- [Prompt 1]: Format the rows as a numbered list, running from the start of the rows through the line containing "Action: [x=409, y=612]", inclusive. Omit blank lines and leave out the pictures.

- [Selected passage]:
9

I want to create a XML where blanks are replaced by  . But the Java-Transformer escapes the Ampersand, so that the output is  

Here is my sample code:

public class Test {

    public static void main(String[] args) {

        DocumentBuilderFactory factory = DocumentBuilderFactory.newInstance();
        DocumentBuilder builder = factory.newDocumentBuilder();
        Document document = builder.newDocument();

        Element element = document.createElement("element");
        element.setTextContent(" ");
        document.appendChild(element);

        ByteArrayOutputStream stream = new ByteArrayOutputStream();
        Transformer transformer = TransformerFactory.newInstance().newTransformer();
        StreamResult streamResult = new StreamResult(stream);
        transformer.transform(new DOMSource(document), streamResult);
        System.out.println(stream.toString());

    }

}

And this is the output of my sample code:

<?xml version="1.0" encoding="UTF-8" standalone="no"?>
<element>&amp;#160;</element>

Any ideas to fix or avoid that? thanks a lot!

oleh
  • 820
  • 2
  • 13
  • 28
  • I wonder why you'd want to replace the blanks. You want to explain that? – Wivani Sep 19 '11 at 10:10
  • As I understand he wants a non-breaking blank (what exactly 0xA0 is) instead of an ordinary one – Andrei LED Sep 19 '11 at 10:14
  • the xml that i create is a xsl-fo-xml where i need the blanks for the block-elements. so blanks are necessary for me, because apache-fop seems to ignore leading-blanks. i got the advice elsewhere to replace blanks with this entity. andrei is right. – oleh Sep 19 '11 at 10:15

4 Answers4

7

Use output escaping as follows:

Node disableEscaping = document.createProcessingInstruction(StreamResult.PI_DISABLE_OUTPUT_ESCAPING, "&");
 Element element = document.createElement("element");
 element.setTextContent("&#160;");
 document.appendChild(disableEscaping );
 document.appendChild(element);
Node enableEscaping = document.createProcessingInstruction(StreamResult.PI_ENABLE_OUTPUT_ESCAPING, "&");
document.appendChild(enableEscaping )
Dave Jarvis
  • 30,436
  • 41
  • 178
  • 315
Łukasz Woźniczka
  • 1,625
  • 3
  • 28
  • 51
5

Set the text content directly to the character you want, and the serializer will escape it for you if necessary:

element.setTextContent("\u00A0");
forty-two
  • 12,204
  • 2
  • 26
  • 36
  • This way there's no escaping since 0xA0 isn't a special character for xml. So it may not be what oleh wants. – Andrei LED Sep 19 '11 at 10:12
  • well i have accepted the answer because it worked for me. although you are right, that it was not the answer i truly looked for. – oleh Sep 19 '11 at 10:25
  • @oleh this is what you needed. If you really, realy, really want the non breaking space esacped, then set the encoding to `US-ASCII`, or write your own serializer. – forty-two Sep 19 '11 at 10:40
1

Try to use

element.appendChild (document.createCDATASection ("&#160;"));

instead of

element.setTextContent(...);

You'll get this in your xml: It may work if I understand correctly what you're trying to do.

Rows from a screen grounding dataset:
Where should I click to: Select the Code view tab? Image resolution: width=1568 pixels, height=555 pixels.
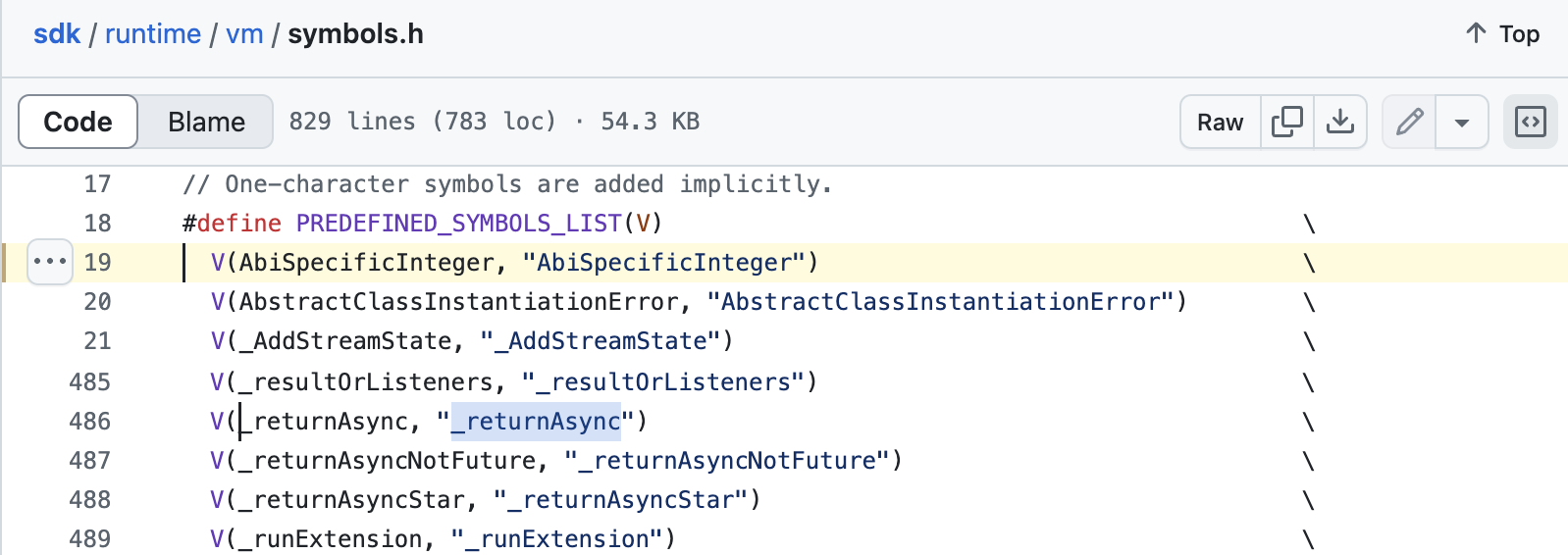click(78, 122)
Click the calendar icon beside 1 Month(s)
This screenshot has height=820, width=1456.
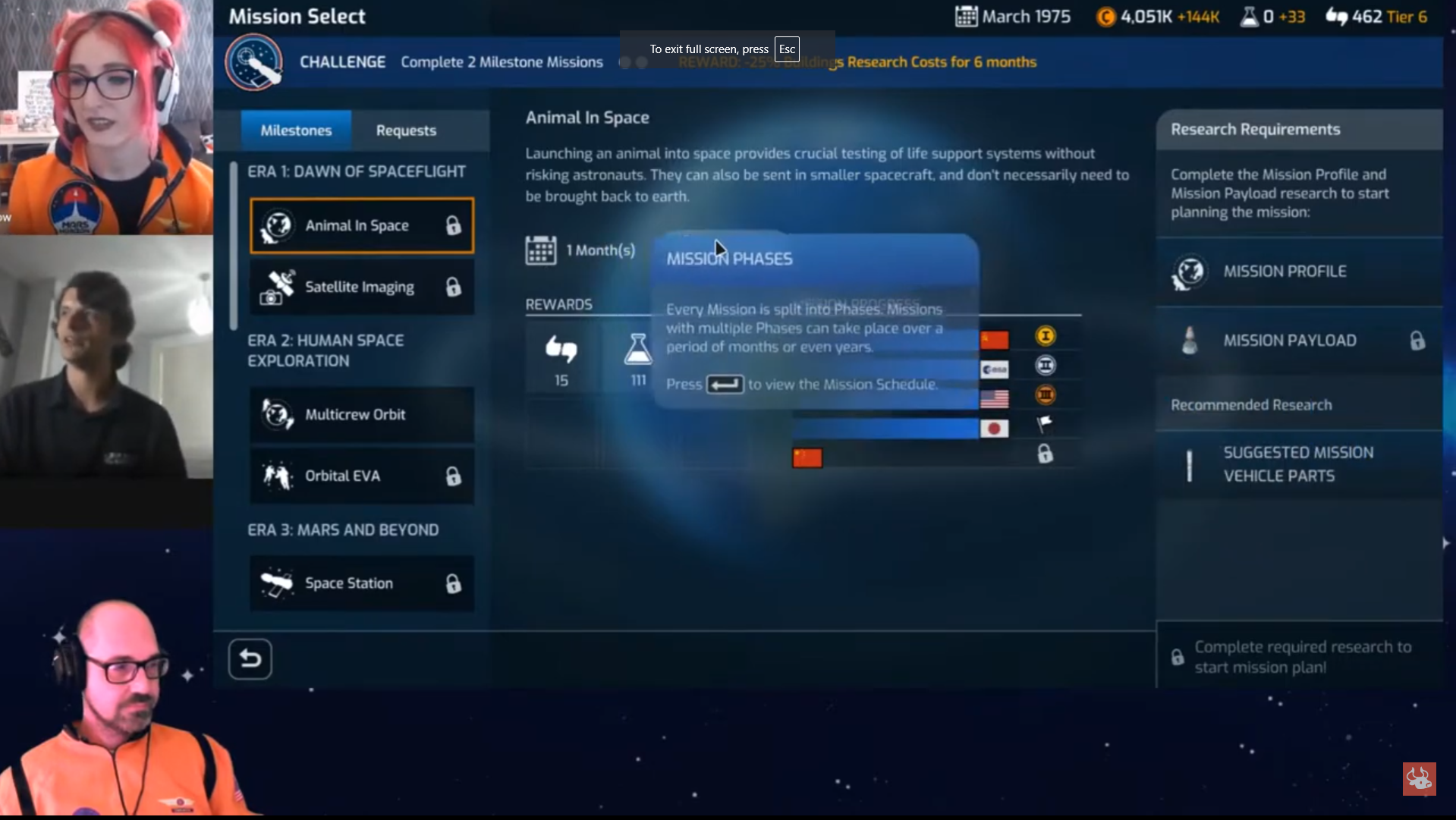(540, 250)
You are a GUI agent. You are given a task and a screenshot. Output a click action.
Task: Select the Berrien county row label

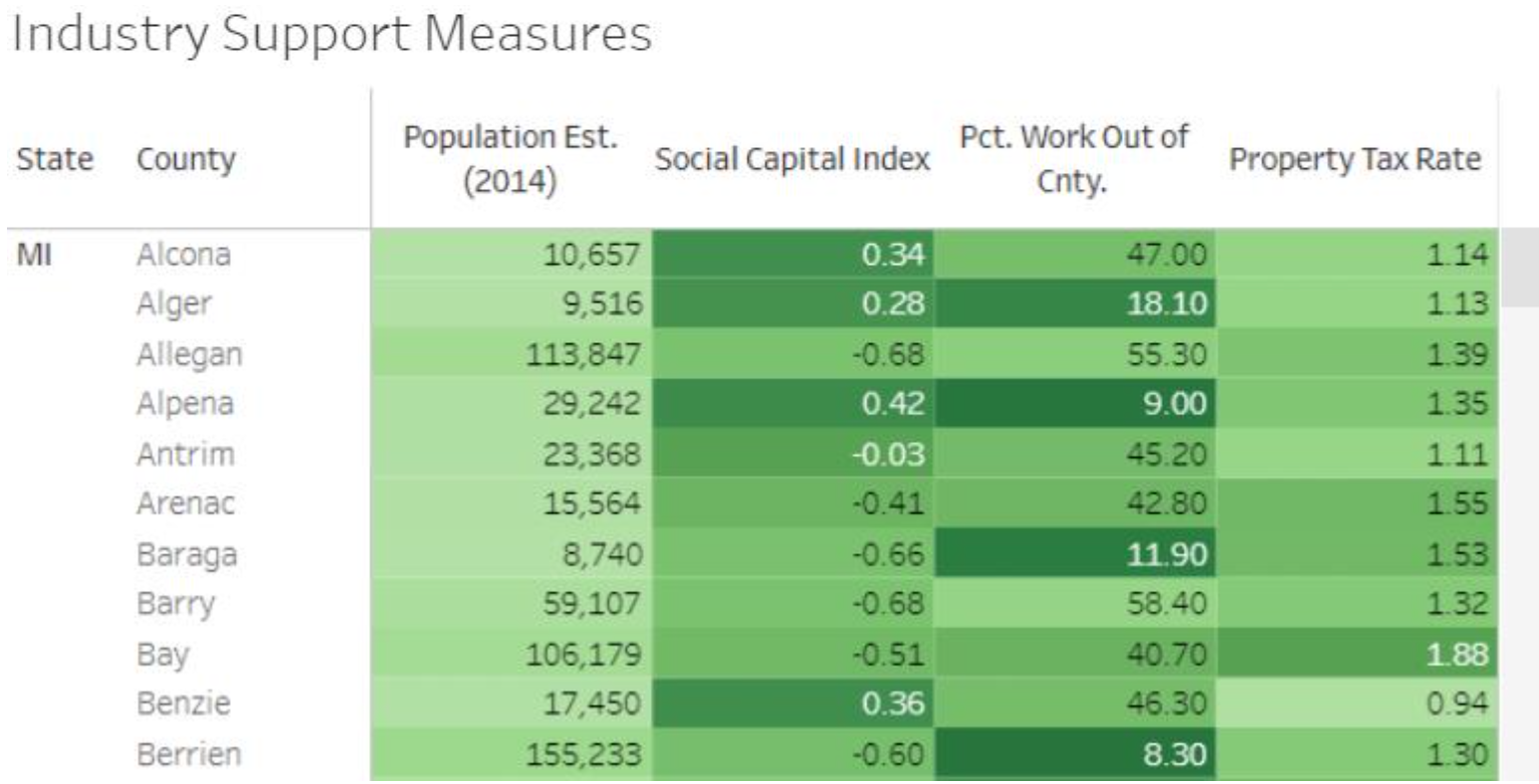188,754
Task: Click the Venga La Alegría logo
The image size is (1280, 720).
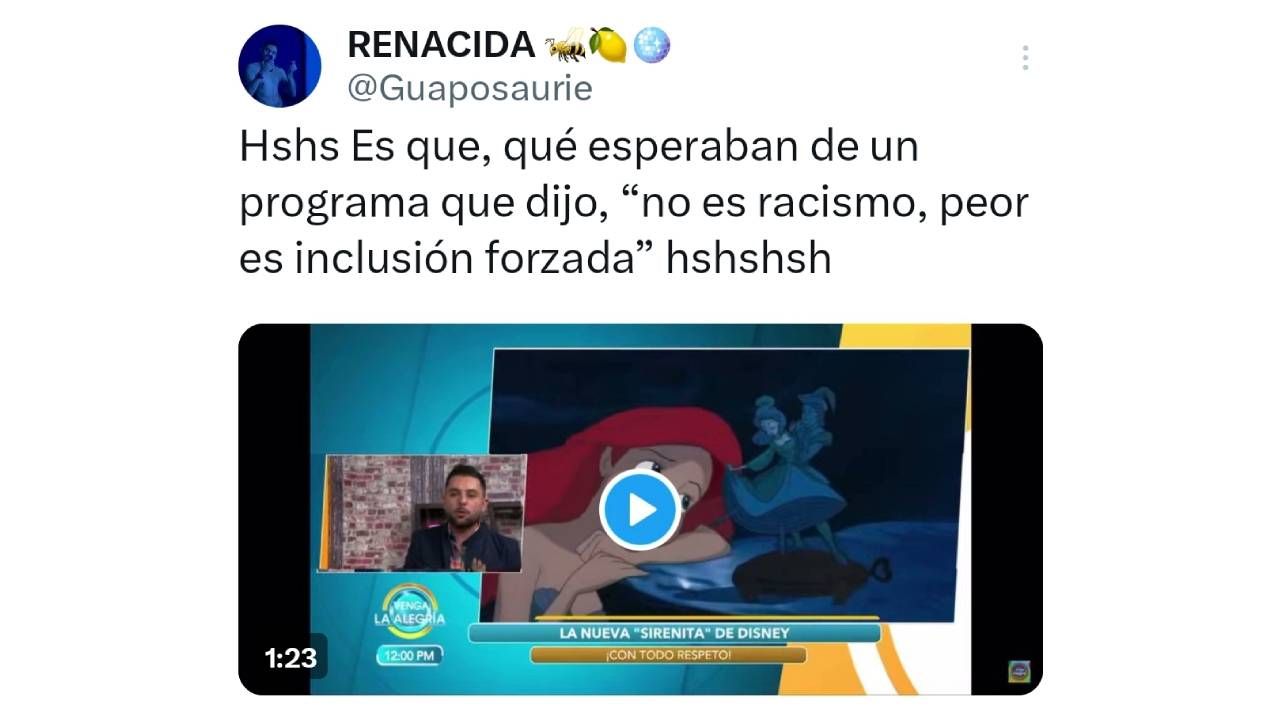Action: [x=409, y=612]
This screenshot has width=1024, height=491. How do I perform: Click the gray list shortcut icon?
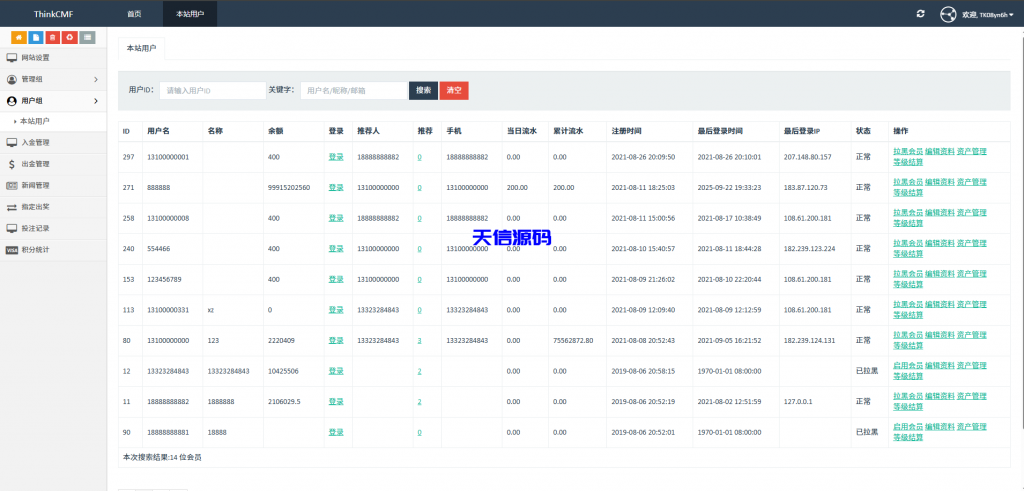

- [Prompt 2]:
Answer these questions from the thread above about the Java Transformer escaping the ampersand:
(a) What element line does the sample code in the question print?
(b) Which program does oleh say seems to ignore leading blanks?
(c) To what encoding does forty-two suggest setting the output to get the non-breaking space escaped?

- [Written reply 1]:
1. Where should I click to: Select the Code view tab? Image resolution: width=1568 pixels, height=555 pixels.
2. click(78, 122)
3. Click the calendar icon beside 1 Month(s)
4. This screenshot has height=820, width=1456.
5. (540, 250)
6. You are a GUI agent. You are given a task and a screenshot. Output a click action.
7. Task: Select the Berrien county row label
8. 188,754
9. Task: Click the Venga La Alegría logo
10. The image size is (1280, 720).
11. Action: [x=409, y=612]

- [Written reply 2]:
(a) <element>&amp;#160;</element>
(b) Apache FOP (written "apache-fop" in the thread).
(c) US-ASCII.